▸ Materials provided:

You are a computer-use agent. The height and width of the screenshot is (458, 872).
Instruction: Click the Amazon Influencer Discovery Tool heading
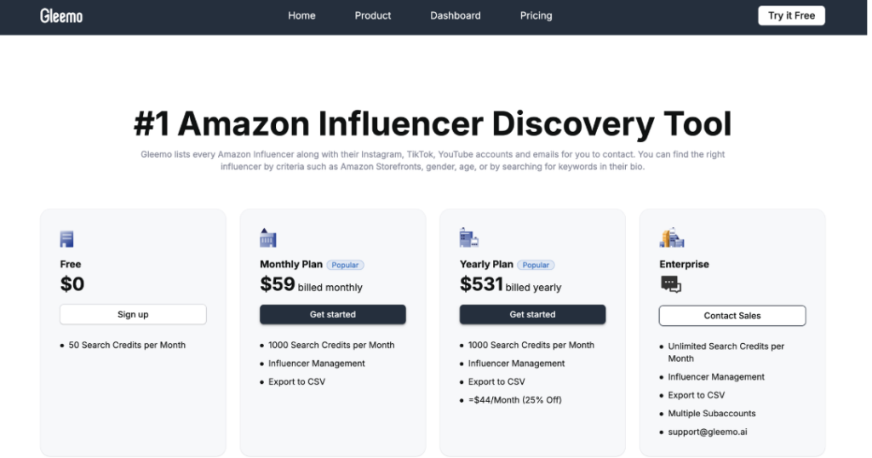pyautogui.click(x=433, y=123)
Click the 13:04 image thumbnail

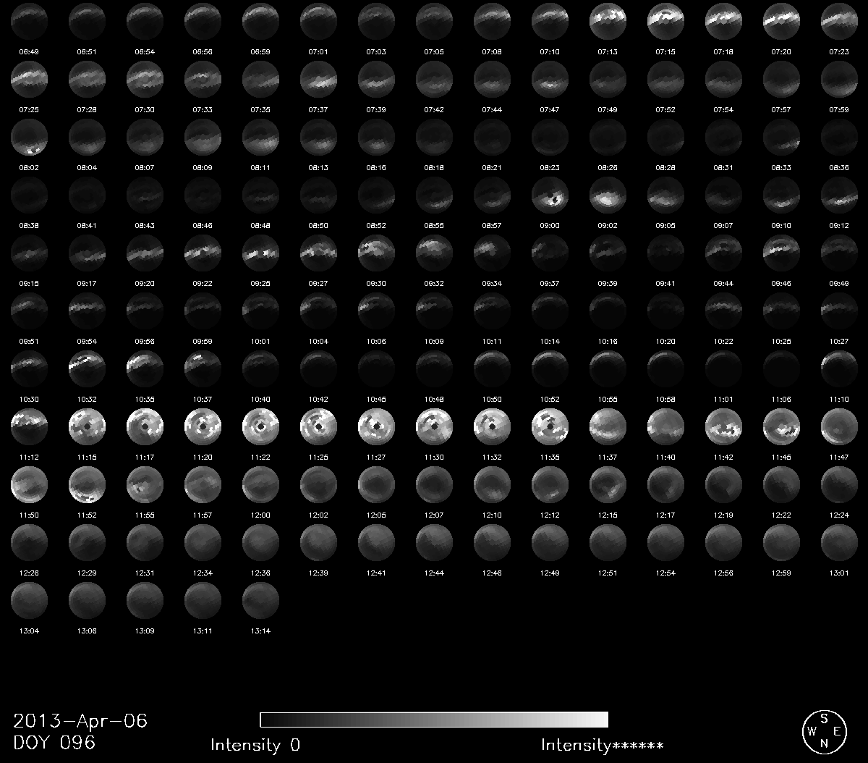[29, 599]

▸ Instruction: Multiply every coordinate in the answers of all the records above by 1.3, rounding to whole numbers with halves going up. Write out every line of the records again, requests included, with only those answer coordinates changed and the pictures left out.

▸ Response to this exercise:
You are a computer-use agent. The height and width of the screenshot is (458, 872).
Instruction: Click the Amazon Influencer Discovery Tool heading
pyautogui.click(x=563, y=160)
Click the 13:04 image thumbnail

[38, 779]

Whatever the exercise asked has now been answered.